::: Excerpt to read :::
I'd think it's not allowed because that v will find absolute velocity, not a component thereof. But I think i'm wrong because EK used it.

Why is it allowed?

 

[dmf2682]

If a projectile is launched at some angle to the horizontal and I want to find out the vertical velocity, can I use v = sqrt(2gh)?

I'd think it's not allowed because that v will find absolute velocity, not a component thereof. But I think i'm wrong because EK used it.

Why is it allowed?

You can use it because that equation comes from equating potential and kinetic energy.

Mgh = .5 mv ^2

solve for v and there's your equation. Since potential energy is only in the vertical, you're only going to find vertical.

 

[chiddler]

But the maximum height changes based on angle launched. You should at least use v*sin(theta), no?

 

[dmf2682]

But the maximum height changes based on angle launched. You should at least use v*sin(theta), no?

Exactly.

 

[chiddler]

I don't understand. Are you agreeing with me or agreeing with EK? EK didn't use sin.

The question.

They solved it by starting with v=sqrt(2gh) then converting g into acceleration for the charged plate (g = a = F/m and F = qE)

 

[milski]

You don't really care about the horizontal motion in this question - it works out the same with any horizontal velocity, including 0. If you consider the motion in vertical direction, at the top the object has gained some potential energy (mgh) and lost all of the energy due to the vertical component of velocity (m*vy^2/2). Set them equal and you're done.

 

[chiddler]

You don't really care about the horizontal motion in this question - it works out the same with any horizontal velocity, including 0. If you consider the motion in vertical direction, at the top the object has gained some potential energy (mgh) and lost all of the energy due to the vertical component of velocity (m*vy^2/2). Set them equal and you're done.

oh that makes a lot of sense.

thanks very much.
:::
Complete the following:
[a] In the projectile thread, what equation is v = sqrt(2gh) obtained from?
[b] Name each distinct username that appears in square brackets in the projectile thread.
The rows that follow have nothing to do with the projectile thread.
::: Excerpted records :::
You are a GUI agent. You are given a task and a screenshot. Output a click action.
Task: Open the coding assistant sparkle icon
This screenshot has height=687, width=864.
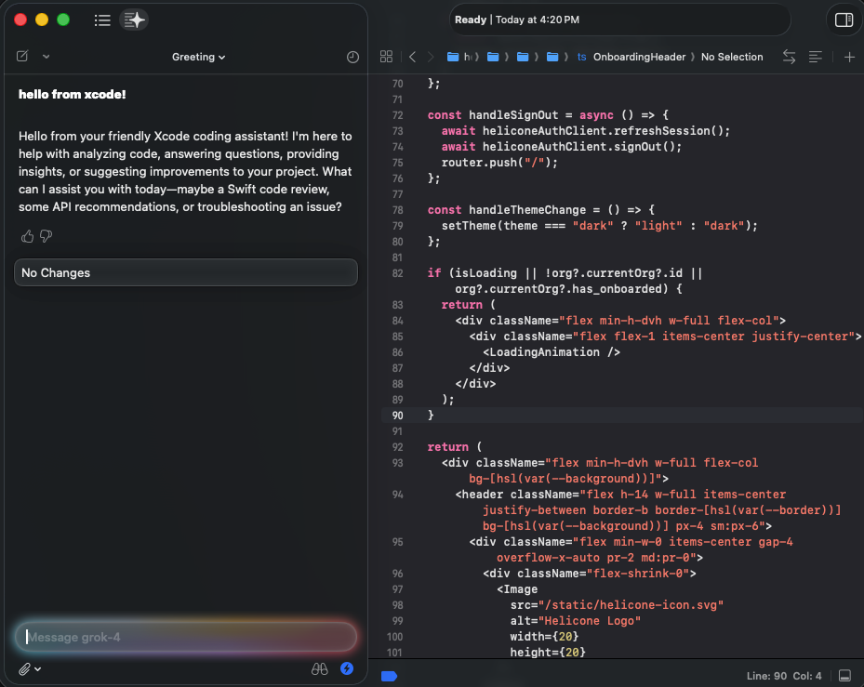tap(134, 19)
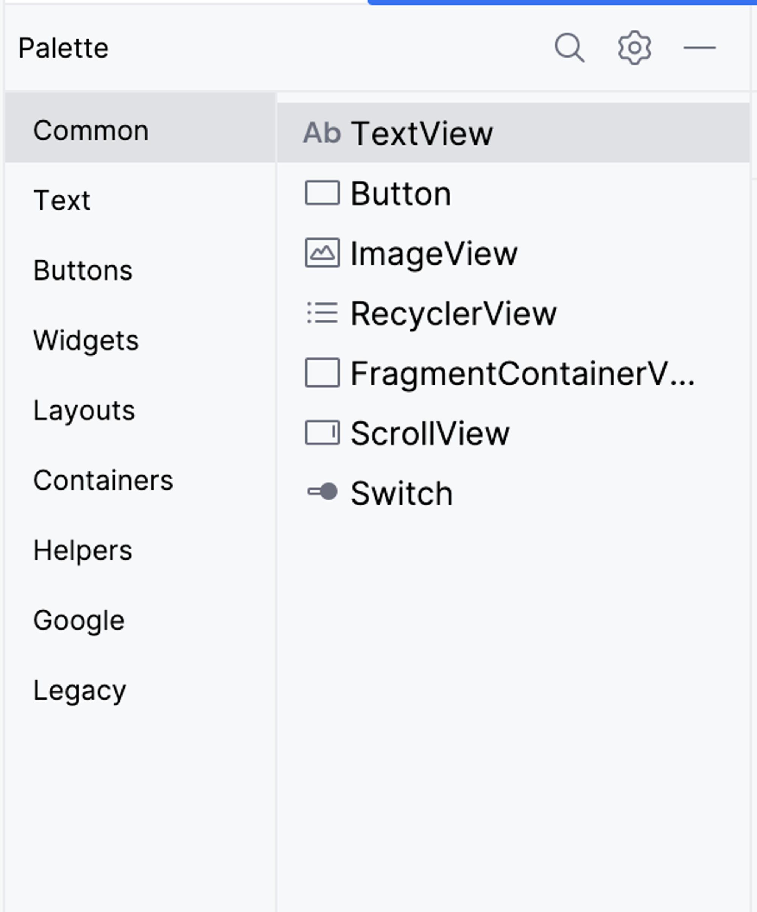Click the TextView Ab icon
Viewport: 757px width, 912px height.
322,133
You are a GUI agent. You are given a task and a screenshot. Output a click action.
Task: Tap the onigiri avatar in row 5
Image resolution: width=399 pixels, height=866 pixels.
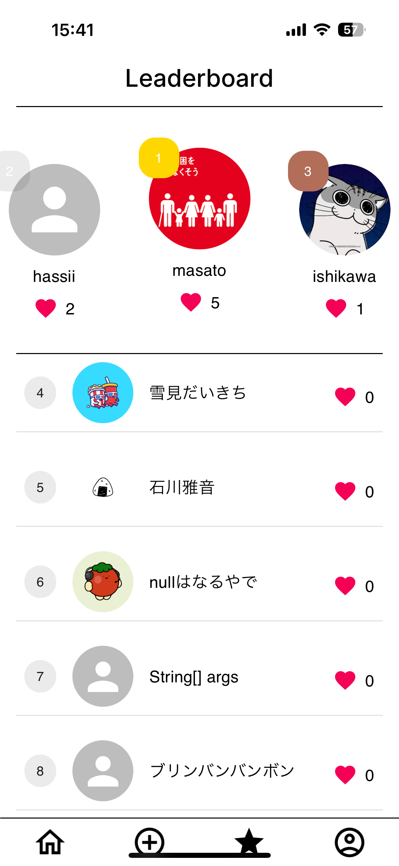coord(103,487)
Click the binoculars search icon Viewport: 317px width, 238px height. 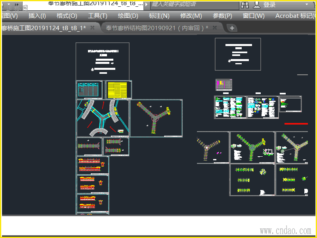pyautogui.click(x=245, y=5)
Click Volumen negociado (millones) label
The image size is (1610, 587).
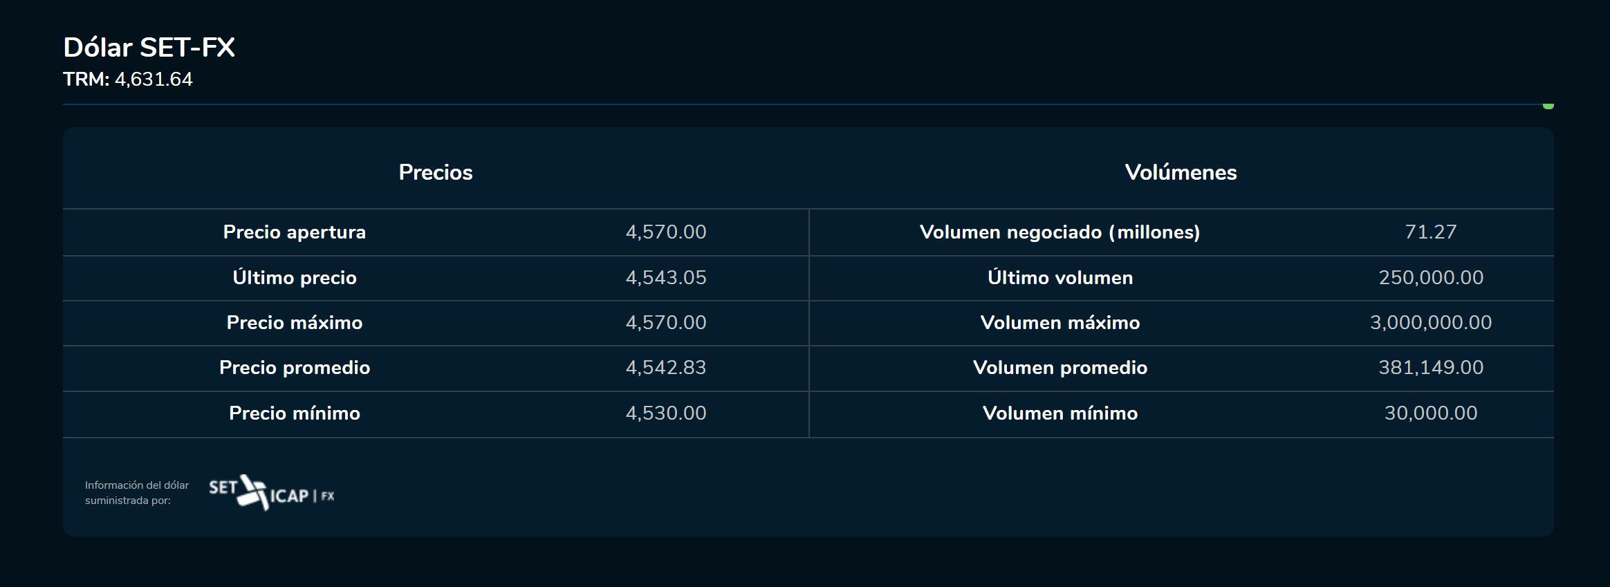[x=1060, y=232]
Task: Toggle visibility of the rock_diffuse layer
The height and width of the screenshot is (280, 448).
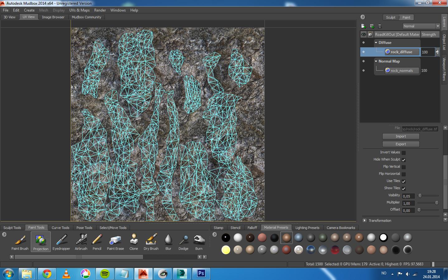Action: (363, 52)
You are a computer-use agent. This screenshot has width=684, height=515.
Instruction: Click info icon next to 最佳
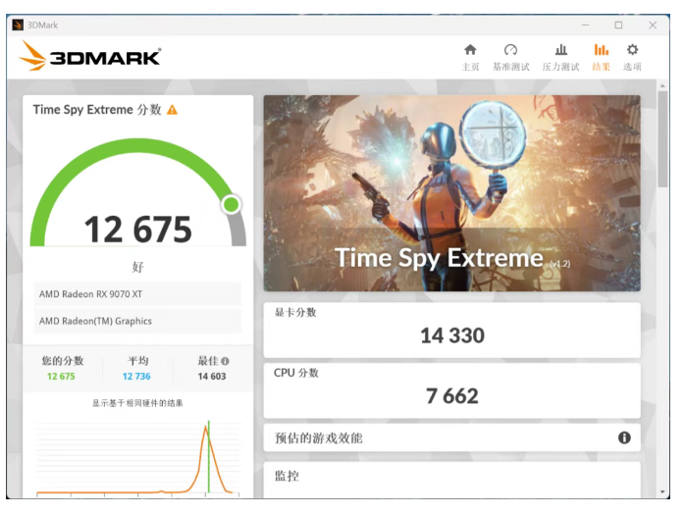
:::
Responses:
[a] Mgh = .5 mv^2, which sets potential energy equal to kinetic energy.

[b] dmf2682, chiddler, milski